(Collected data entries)
┏━━
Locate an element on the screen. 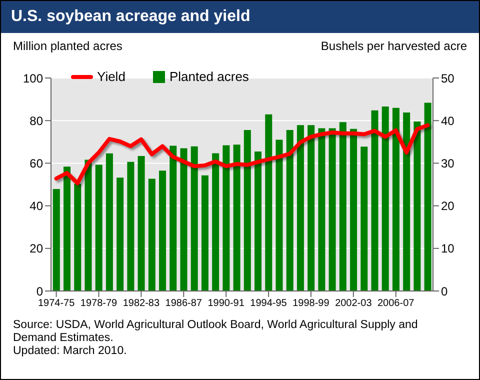 Image resolution: width=480 pixels, height=380 pixels. source-note: Source: USDA, World Agricultural Outlook Board, World Agricultural Supply and Demand Estimates. is located at coordinates (216, 332).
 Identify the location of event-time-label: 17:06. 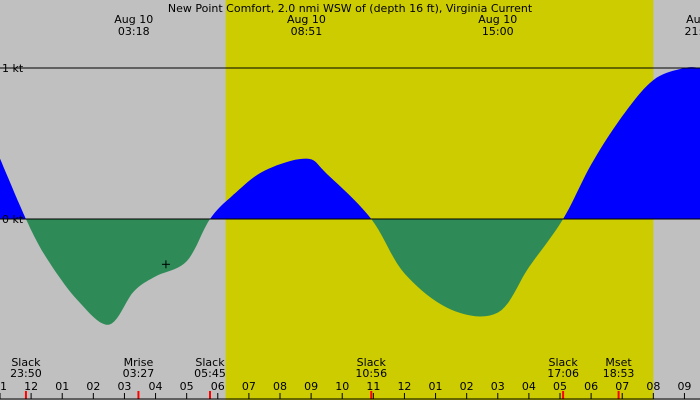
(563, 374).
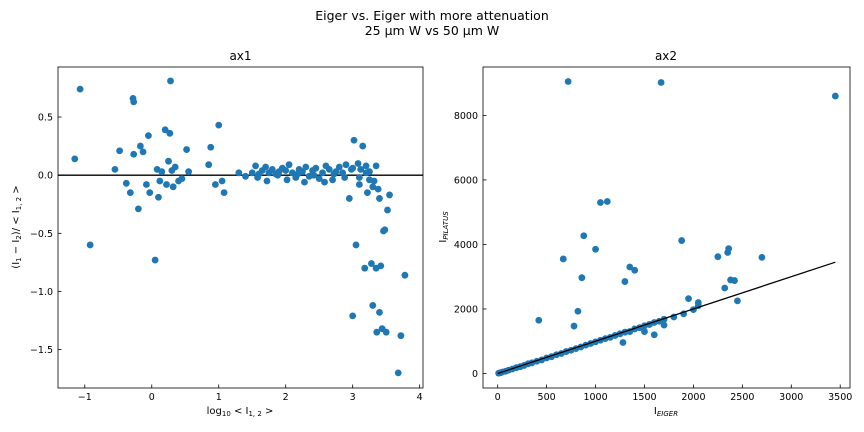  Describe the element at coordinates (444, 227) in the screenshot. I see `ax2-ylabel: IPILATUS` at that location.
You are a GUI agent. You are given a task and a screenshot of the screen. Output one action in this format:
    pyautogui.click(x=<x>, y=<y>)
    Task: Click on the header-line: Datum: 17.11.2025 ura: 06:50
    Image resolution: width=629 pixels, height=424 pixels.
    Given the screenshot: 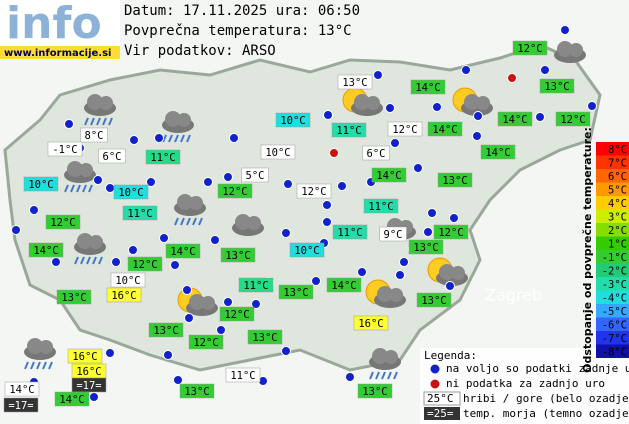 What is the action you would take?
    pyautogui.click(x=242, y=11)
    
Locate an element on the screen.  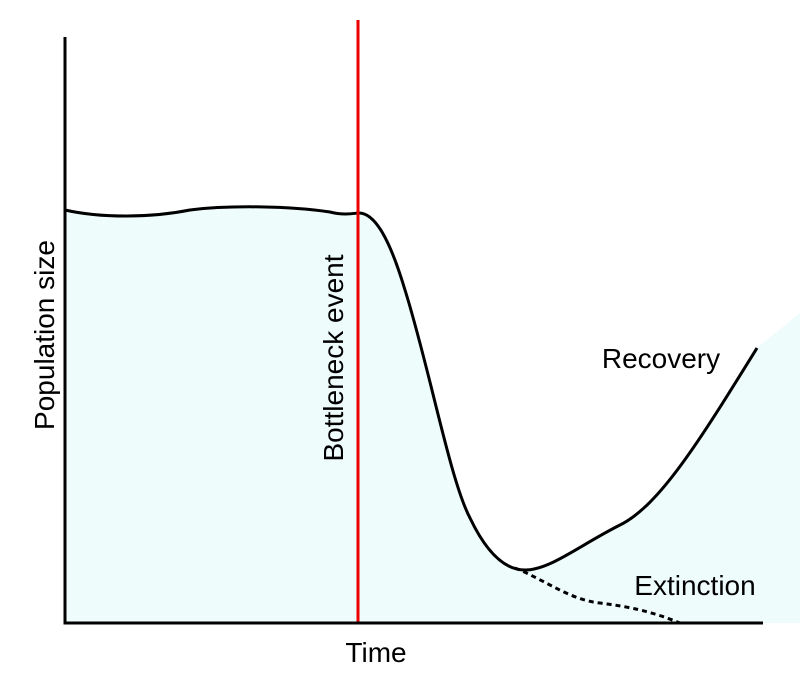
extinction-curve is located at coordinates (598, 596).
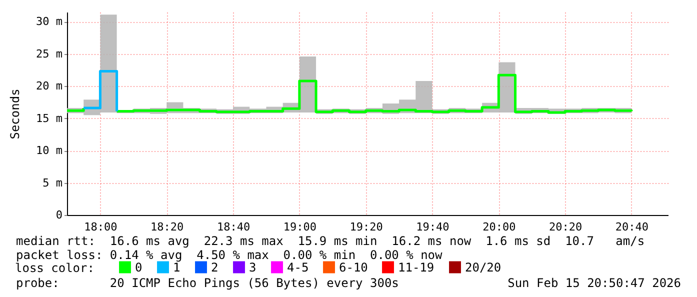 The image size is (697, 297). Describe the element at coordinates (138, 267) in the screenshot. I see `legend-label: 0` at that location.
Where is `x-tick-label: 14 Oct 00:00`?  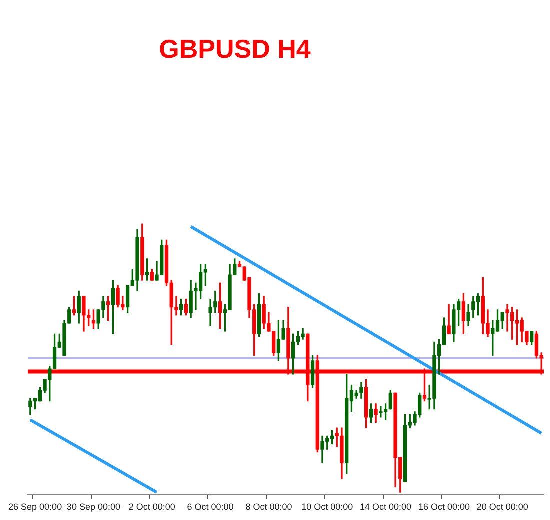
x-tick-label: 14 Oct 00:00 is located at coordinates (386, 507).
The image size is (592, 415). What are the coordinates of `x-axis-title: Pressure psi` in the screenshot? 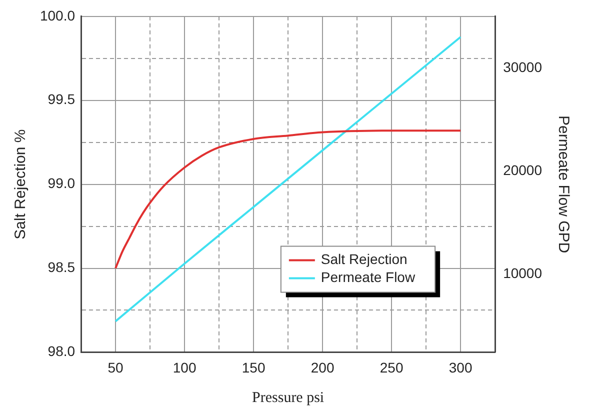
┗━━
▶ _Required work_
Rewrite everything from the line containing "You are a GUI" down to the line containing "Image resolution: width=629" in the records as a Markdown table with the columns "Row" and "Line," numbering each row and leaving out blank lines.

▶ _Expected answer_
| Row | Line |
|---|---|
| 1 | You are a GUI agent. You are given a task and a screenshot of the screen. Output one action in this format: |
| 2 |     pyautogui.click(x=<x>, y=<y>) |
| 3 |     Task: Click on the header-line: Datum: 17.11.2025 ura: 06:50 |
| 4 |     Image resolution: width=629 pixels, height=424 pixels. |